Now, when LawDog is demonstrating where my elbows should be when carrying the pistol, in order to make maneuvering in the stack and fighting a hostile who's going for the gun easier... Yeah, that's the thing with learning from experts. Their tangents are fascinating, even when your skill level is nowhere close to being able to apply it.

Like Paul Claus muttering about having to rock the floats for a curving takeoff on glassy water, because the suction with no waves will increase the drag and lengthen your takeoff run significantly otherwise. Or... shoot, I don't remember which author it was now, but explaining that writing to length was a matter of writing the story, then if you needed to pad 10-20 thousand words, you added another character, 20-30K another subplot, and if you needed to cut, see prior. Or Mr. Buckland noting that boredom kills, so if you're likely going to get stuck under a slow-moving low pressure front, make sure you have a good thick book you wanted to read and some handicrafts in the plane. "I think I'll go see if I can make it" is the cause of a lot of heartache.

But make sure you get the basics down first.

Thursday, March 23, 2017

Getting better

I know I'm getting better when the symmetrical physical therapy exercises are a challenge to the uninjured side of the body, too.

--------------------------------

[REQUIRED TASKS]:
a: Name every person the blog excerpt mentions by name.
b: Decide whether each statement agrees with the blog excerpt: (i) Rocking the floats is tied to a curving takeoff on glassy water. (ii) Padding a story by 20-30 thousand words calls for adding another character. (iii) The physical therapy exercises challenge only the injured side of the body. For each, answer yes or no and quote the words that decide it.
c: Reproduce the part of the blog excerpt that begins at the words "Like Paul Claus" and stops after "basics down first.".

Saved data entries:
--------------------------------

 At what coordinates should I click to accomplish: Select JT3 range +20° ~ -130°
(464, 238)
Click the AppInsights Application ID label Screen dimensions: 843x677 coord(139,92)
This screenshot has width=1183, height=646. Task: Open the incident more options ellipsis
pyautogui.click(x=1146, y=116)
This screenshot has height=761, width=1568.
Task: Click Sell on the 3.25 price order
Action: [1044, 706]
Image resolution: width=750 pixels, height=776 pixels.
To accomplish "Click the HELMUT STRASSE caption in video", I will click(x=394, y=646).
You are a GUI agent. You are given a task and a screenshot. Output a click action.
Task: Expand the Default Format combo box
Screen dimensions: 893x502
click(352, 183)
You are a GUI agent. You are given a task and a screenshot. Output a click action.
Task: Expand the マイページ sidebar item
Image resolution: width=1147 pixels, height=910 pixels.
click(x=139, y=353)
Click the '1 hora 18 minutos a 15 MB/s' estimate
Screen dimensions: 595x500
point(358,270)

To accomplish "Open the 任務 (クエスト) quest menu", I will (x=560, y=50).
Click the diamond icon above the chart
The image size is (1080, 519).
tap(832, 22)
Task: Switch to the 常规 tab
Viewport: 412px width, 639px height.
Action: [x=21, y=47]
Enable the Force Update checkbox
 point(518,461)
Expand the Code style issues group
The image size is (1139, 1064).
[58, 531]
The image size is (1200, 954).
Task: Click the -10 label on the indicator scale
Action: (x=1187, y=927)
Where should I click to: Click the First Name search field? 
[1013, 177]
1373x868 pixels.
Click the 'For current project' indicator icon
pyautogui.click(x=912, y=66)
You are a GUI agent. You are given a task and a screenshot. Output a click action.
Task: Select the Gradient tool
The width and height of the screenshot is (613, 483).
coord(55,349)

--------------------------------

[ANSWERS BY ITEM]:
a: LawDog, Paul Claus, Mr. Buckland

b:
(i) Yes: "having to rock the floats for a curving takeoff on glassy water"
(ii) No: "20-30K another subplot"
(iii) No: "a challenge to the uninjured side of the body, too."

c:
Like Paul Claus muttering about having to rock the floats for a curving takeoff on glassy water, because the suction with no waves will increase the drag and lengthen your takeoff run significantly otherwise. Or... shoot, I don't remember which author it was now, but explaining that writing to length was a matter of writing the story, then if you needed to pad 10-20 thousand words, you added another character, 20-30K another subplot, and if you needed to cut, see prior. Or Mr. Buckland noting that boredom kills, so if you're likely going to get stuck under a slow-moving low pressure front, make sure you have a good thick book you wanted to read and some handicrafts in the plane. "I think I'll go see if I can make it" is the cause of a lot of heartache.

But make sure you get the basics down first.